Producer pal said she was also reminded of The English Patient due to Allied‘s first act being set in romantic Morocco (mostly Casablanca), and particularly by a lovemaking scene between Brad Pitt and Marion Cotillard, one that feels all the more intense due to occuring inside a car that’s parked near picturesque, Lawrence of Arabia-like sand dunes. Patient has a vaguely similar scene in which a heavy North African sandstorm nearly buries a group of travellers, and in fact buries one of their cars completely. Patient certainly romanticizes the desert in similar ways.

One of the strongest scenes in Allied delivers a slap to Pitt’s Max Vatan, a spy-assassin with ties to British intelligence. He’s informed during a meeting with a senior intelligence official (Simon McBurney) and a British officer (Jared Harris) that his wife (Cotillard) may be a German double-agent.*** At first Pitt reacts with anger (he kicks a chair) and denial, but he soon realizes that his only choice is to help clear his wife of suspicion.

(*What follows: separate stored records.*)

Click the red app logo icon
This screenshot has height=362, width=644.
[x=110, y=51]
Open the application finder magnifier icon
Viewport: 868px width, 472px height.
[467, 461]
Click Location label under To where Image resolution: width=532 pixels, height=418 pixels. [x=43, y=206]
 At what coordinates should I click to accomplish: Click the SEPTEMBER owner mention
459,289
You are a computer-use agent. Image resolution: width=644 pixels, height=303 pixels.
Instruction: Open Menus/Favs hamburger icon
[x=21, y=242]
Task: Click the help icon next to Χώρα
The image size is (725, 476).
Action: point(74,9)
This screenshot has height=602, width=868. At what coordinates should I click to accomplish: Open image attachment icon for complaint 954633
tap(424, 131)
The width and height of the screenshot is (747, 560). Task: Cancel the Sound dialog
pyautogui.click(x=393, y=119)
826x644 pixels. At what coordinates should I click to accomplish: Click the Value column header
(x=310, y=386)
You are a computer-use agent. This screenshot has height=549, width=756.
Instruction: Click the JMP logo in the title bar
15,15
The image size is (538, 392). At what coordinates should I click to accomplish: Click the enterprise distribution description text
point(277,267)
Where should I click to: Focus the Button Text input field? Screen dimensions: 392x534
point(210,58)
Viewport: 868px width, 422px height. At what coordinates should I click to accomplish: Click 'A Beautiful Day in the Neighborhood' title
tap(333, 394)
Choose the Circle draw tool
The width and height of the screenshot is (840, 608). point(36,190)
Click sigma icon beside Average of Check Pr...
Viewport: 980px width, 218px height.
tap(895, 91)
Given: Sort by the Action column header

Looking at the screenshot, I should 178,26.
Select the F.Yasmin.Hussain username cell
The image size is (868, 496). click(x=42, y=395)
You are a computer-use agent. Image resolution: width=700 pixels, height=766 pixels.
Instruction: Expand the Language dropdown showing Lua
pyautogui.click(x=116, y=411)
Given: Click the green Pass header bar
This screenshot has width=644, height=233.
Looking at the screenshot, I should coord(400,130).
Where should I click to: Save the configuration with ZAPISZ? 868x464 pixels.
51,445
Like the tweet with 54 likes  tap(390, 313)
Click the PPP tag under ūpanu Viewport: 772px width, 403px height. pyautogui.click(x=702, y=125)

As I watched the Pitt-Harris-McBurney scene I was reminded of a similar moment in John Huston‘s Prizzi’s Honor (’85). It’s probably the best scene in the film. Jack Nicholson‘s Charley Partanna is told by three Prizzi family chiefs — Bill Hickey‘s Don Corrado Prizzi, Robert Loggia‘s Eduardo Prizzi and John Randolph’s Angelo “Pop” Prizzi — that his wife is a thief and an assassin who has to be sacrificed (i.e., given to the police for a murder of a cop’s wife) for the good of the family. At first Nicholson is taken aback but as he considers the situation more carefully his reactions are more subtle and measured than Pitt’s. It’s just a much better scene than the one in Allied.

The scene I’m referring begins at 1:15 and ends at 7:40:

You can’t get Prizzi’s Honor on Bluray unless you pop for a $30 Spanish import, and you can’t high-def stream it on Amazon, Netflix. Vudu, etc.

** I can’t remember if Ralph FiennesEnglish Patient character, based upon a real-life Hungarian named Count Laszlo Almasy, is alluded to as a possible German agent in the film. But it was reported years ago that Almasy may have been, in real life, in league with the Germans.

*** This has been conveyed in trailers and clips so no spoiler-whining.